E chi osava discostarsi da questa narrativa rischiava di essere messo a tacere, in un modo o nell’altro. Questo non significa che tutte le teorie alternative fossero corrette, anzi. Molte erano palesemente assurde. Ma il problema è un altro: quando il potere decide di imporre una verità unica, anche le idee più sensate rischiano di essere soffocate insieme a quelle deliranti.
Il Covid è stato, in questo senso, un laboratorio perfetto per testare i limiti della libertà di espressione. E quello che abbiamo visto non è affatto rassicurante. Se una delle più grandi democrazie del mondo è disposta a mettere sotto pressione una delle più grandi aziende tecnologiche del mondo per censurare delle informazioni, cosa succederà la prossima volta? Quale sarà il prossimo tema su cui non potremo più esprimerci liberamente?
Meta e la responsabilità del potere
In tutto questo, Meta si trova a dover fare i conti con una responsabilità enorme. Non si tratta solo di decidere cosa è giusto o sbagliato, ma di comprendere che, in un mondo dove i social media sono ormai il principale canale di informazione, ogni scelta ha delle ripercussioni enormi.

DESCRIZIONE ESERCIZIO ->
Puoi modificare la parte del testo sulla censura durante il Covid che si apre con le parole contenenti "Il Covid è stato, in" e termina con "delle ripercussioni enormi.", mettendo "Facebook" al posto di "Meta"?

ESTRATTI DEI DATI ->
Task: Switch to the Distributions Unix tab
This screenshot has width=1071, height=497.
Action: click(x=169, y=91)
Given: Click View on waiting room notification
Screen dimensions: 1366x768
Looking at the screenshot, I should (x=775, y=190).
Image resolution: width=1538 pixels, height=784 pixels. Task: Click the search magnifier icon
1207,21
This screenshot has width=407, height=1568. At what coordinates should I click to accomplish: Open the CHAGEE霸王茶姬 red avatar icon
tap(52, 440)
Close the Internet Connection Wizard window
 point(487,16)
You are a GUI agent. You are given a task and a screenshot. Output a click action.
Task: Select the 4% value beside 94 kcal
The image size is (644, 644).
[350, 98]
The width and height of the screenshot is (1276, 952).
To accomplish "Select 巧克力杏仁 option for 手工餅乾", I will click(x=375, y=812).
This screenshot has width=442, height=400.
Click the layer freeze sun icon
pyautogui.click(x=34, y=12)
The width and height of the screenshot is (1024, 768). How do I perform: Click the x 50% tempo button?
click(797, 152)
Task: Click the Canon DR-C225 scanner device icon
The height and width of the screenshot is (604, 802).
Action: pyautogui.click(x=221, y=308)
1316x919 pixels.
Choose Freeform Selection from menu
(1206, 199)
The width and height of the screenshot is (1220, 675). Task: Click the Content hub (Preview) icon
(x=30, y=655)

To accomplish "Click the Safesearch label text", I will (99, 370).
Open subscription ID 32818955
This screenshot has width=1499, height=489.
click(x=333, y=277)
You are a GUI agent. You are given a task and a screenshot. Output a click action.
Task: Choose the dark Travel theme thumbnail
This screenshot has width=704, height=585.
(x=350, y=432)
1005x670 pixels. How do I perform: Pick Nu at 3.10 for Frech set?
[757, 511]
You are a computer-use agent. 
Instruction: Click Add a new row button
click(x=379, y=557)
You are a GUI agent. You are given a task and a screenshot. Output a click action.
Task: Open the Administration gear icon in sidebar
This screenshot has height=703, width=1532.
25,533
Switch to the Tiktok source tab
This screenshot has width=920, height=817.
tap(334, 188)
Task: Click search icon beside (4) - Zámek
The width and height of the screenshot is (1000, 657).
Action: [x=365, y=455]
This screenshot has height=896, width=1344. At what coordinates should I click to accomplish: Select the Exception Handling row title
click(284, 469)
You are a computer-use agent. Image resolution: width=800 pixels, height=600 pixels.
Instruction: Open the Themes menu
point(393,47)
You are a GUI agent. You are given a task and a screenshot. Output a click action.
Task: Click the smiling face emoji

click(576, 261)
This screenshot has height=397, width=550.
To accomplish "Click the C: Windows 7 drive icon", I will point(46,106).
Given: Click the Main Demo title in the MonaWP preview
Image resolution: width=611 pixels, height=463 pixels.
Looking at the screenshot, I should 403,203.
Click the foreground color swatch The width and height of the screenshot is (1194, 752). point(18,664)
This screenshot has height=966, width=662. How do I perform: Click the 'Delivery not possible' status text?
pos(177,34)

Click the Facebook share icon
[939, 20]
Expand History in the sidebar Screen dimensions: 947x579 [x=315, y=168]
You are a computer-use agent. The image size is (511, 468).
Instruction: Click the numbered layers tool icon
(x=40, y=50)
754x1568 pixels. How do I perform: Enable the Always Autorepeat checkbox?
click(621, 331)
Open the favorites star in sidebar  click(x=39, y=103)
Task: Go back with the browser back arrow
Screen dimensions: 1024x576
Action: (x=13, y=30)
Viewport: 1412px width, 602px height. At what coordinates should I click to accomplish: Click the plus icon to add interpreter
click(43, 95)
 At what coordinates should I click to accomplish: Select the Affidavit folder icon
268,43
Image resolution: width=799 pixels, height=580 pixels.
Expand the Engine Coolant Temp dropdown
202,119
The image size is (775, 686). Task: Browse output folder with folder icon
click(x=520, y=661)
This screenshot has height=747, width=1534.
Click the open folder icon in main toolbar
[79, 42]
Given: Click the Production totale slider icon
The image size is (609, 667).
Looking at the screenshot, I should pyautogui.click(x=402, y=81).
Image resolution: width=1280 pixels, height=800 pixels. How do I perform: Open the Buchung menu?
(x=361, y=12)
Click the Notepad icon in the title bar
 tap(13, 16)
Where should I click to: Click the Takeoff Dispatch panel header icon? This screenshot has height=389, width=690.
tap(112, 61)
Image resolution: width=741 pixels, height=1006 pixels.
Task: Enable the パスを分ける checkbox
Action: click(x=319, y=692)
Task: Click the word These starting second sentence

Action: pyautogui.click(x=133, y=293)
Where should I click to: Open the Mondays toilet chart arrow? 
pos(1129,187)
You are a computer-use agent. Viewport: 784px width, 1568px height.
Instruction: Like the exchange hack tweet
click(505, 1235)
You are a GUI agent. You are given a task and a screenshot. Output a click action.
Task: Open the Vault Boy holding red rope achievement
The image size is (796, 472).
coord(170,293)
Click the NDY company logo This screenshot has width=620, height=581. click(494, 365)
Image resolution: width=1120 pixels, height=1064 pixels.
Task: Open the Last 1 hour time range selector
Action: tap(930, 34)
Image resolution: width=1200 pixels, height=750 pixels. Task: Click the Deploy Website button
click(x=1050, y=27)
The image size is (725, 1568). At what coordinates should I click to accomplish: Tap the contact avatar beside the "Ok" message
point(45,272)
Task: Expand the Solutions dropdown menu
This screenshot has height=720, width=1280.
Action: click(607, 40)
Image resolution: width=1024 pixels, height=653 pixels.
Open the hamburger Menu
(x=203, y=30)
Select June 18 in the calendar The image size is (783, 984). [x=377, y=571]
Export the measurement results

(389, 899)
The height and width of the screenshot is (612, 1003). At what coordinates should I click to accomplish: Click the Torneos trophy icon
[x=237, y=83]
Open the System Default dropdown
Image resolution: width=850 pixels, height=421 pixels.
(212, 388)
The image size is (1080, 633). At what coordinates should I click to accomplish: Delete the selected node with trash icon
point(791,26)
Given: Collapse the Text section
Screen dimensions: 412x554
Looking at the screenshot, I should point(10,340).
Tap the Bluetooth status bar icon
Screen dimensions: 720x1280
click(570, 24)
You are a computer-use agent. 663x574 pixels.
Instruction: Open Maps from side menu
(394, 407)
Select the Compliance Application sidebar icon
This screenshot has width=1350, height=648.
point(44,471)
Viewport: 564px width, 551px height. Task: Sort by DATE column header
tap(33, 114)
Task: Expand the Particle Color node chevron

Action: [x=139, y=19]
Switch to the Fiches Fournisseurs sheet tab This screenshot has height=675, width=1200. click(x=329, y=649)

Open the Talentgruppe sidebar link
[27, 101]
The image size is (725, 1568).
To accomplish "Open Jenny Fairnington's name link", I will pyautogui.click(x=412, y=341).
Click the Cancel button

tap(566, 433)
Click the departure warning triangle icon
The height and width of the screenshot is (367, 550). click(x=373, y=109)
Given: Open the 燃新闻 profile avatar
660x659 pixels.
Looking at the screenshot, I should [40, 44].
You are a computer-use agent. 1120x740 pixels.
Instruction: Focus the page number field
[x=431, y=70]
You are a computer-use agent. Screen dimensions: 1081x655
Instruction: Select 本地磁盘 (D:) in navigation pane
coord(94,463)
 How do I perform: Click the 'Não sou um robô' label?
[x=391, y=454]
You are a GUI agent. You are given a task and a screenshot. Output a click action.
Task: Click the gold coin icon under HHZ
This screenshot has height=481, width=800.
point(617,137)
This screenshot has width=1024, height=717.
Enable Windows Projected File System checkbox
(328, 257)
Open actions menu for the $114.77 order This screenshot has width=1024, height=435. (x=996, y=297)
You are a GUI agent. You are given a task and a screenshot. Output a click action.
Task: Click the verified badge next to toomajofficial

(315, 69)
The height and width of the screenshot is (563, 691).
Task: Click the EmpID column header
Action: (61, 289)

SOLUZIONE SVOLTA ->
Il Covid è stato, in questo senso, un laboratorio perfetto per testare i limiti della libertà di espressione. E quello che abbiamo visto non è affatto rassicurante. Se una delle più grandi democrazie del mondo è disposta a mettere sotto pressione una delle più grandi aziende tecnologiche del mondo per censurare delle informazioni, cosa succederà la prossima volta? Quale sarà il prossimo tema su cui non potremo più esprimerci liberamente?
Facebook e la responsabilità del potere
In tutto questo, Facebook si trova a dover fare i conti con una responsabilità enorme. Non si tratta solo di decidere cosa è giusto o sbagliato, ma di comprendere che, in un mondo dove i social media sono ormai il principale canale di informazione, ogni scelta ha delle ripercussioni enormi.